(Data records)
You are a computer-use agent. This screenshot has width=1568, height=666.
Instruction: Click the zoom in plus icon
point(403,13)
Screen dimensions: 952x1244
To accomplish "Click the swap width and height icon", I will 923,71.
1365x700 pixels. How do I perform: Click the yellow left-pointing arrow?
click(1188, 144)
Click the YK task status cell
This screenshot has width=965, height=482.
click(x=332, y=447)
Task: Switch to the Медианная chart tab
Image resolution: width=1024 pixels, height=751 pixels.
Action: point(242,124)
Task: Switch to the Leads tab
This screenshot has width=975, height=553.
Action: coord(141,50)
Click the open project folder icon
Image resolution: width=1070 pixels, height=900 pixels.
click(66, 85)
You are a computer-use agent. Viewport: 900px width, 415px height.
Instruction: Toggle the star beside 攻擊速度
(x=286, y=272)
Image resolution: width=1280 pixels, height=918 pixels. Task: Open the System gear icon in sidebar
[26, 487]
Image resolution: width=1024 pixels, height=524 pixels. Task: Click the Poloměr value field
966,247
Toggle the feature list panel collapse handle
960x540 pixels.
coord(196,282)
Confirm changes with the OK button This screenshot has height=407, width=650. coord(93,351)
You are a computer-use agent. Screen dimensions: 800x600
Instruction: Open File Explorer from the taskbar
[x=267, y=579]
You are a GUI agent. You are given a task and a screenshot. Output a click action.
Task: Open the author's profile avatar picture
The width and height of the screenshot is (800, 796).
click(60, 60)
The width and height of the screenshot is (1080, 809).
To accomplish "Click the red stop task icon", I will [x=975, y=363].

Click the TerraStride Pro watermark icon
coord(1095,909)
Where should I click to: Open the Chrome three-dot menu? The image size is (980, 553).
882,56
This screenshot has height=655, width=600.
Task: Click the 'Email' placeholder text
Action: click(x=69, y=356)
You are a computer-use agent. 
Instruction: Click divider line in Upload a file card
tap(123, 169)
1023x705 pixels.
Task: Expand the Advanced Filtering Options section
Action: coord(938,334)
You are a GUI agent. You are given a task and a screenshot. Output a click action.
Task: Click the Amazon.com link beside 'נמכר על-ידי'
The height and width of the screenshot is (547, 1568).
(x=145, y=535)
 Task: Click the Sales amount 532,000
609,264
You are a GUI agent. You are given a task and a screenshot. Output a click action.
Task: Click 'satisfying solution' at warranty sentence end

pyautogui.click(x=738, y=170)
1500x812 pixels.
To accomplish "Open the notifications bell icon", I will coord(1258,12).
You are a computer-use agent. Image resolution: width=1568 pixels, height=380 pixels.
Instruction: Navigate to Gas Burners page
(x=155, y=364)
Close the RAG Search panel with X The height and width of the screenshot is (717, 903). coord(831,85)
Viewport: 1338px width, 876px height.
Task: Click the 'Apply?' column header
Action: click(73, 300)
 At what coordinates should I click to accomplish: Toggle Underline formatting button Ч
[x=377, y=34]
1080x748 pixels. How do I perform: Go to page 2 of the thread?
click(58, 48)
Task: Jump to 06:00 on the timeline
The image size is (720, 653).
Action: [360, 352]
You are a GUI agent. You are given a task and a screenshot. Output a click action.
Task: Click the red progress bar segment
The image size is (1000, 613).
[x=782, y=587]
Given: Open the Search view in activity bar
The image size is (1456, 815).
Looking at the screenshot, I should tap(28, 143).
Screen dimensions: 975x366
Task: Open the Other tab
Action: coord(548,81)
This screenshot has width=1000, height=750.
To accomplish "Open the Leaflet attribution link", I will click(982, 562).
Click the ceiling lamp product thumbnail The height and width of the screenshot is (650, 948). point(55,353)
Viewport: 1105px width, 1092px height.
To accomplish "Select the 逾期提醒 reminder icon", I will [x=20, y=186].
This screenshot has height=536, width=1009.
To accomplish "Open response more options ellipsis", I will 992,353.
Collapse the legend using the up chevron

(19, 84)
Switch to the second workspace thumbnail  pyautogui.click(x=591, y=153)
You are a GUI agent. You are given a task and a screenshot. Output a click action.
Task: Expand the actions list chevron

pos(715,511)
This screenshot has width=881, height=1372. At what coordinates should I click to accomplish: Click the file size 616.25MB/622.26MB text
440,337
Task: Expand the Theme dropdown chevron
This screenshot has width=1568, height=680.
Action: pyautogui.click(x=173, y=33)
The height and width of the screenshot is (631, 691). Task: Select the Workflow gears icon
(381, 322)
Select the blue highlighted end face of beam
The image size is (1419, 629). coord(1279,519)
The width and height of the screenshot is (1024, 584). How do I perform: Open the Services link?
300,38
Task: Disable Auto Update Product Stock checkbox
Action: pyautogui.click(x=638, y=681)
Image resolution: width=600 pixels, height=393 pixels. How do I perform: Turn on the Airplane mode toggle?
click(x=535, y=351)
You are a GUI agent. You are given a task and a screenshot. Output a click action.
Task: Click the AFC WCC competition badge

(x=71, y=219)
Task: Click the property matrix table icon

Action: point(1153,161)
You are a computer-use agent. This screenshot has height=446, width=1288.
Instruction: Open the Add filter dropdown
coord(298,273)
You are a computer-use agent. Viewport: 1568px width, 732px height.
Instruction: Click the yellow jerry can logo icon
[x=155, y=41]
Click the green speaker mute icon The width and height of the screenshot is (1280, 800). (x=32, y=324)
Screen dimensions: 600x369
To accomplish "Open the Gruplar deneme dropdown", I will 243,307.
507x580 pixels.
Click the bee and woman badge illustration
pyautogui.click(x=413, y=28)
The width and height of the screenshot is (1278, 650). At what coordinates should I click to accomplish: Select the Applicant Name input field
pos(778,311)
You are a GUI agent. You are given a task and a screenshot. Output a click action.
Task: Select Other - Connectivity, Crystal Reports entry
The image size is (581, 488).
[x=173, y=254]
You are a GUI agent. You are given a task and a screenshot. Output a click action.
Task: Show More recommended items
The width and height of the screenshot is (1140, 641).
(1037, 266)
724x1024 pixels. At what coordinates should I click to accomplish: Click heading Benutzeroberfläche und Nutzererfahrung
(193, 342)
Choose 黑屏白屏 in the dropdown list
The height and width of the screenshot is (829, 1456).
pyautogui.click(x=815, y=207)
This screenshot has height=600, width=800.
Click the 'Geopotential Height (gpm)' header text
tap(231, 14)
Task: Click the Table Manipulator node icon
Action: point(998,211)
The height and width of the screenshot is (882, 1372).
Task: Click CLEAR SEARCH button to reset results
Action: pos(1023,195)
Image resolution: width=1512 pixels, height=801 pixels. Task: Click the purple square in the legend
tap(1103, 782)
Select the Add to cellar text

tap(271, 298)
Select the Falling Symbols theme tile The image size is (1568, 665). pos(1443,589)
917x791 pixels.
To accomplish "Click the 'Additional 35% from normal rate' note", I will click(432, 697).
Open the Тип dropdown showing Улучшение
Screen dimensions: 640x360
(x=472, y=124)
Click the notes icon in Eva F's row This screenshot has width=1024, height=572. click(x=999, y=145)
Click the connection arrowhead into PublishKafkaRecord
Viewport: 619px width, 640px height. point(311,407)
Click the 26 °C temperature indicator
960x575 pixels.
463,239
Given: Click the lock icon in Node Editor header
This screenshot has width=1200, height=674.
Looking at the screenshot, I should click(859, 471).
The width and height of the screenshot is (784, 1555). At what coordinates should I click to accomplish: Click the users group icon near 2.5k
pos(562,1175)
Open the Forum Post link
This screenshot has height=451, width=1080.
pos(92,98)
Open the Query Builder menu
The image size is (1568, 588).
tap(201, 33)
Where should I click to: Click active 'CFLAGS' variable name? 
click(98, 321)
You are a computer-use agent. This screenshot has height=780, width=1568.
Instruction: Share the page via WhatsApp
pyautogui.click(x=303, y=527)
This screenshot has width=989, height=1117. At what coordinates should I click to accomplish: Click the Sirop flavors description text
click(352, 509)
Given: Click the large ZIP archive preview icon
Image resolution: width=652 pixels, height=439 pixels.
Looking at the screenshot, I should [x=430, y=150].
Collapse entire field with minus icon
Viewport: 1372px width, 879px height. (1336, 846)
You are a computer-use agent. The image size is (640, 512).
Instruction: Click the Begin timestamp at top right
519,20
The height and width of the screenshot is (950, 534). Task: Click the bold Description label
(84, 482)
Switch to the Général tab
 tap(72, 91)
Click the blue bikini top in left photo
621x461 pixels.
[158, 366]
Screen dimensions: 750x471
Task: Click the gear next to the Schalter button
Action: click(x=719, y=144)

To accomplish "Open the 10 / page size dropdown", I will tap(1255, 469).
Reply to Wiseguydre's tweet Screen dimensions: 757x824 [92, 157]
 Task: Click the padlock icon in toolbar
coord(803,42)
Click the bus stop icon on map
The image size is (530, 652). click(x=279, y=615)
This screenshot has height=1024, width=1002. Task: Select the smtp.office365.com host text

Work to complete: A single figure, please: the number of lines in the data that hold the string "thumbnail".

Task result: 2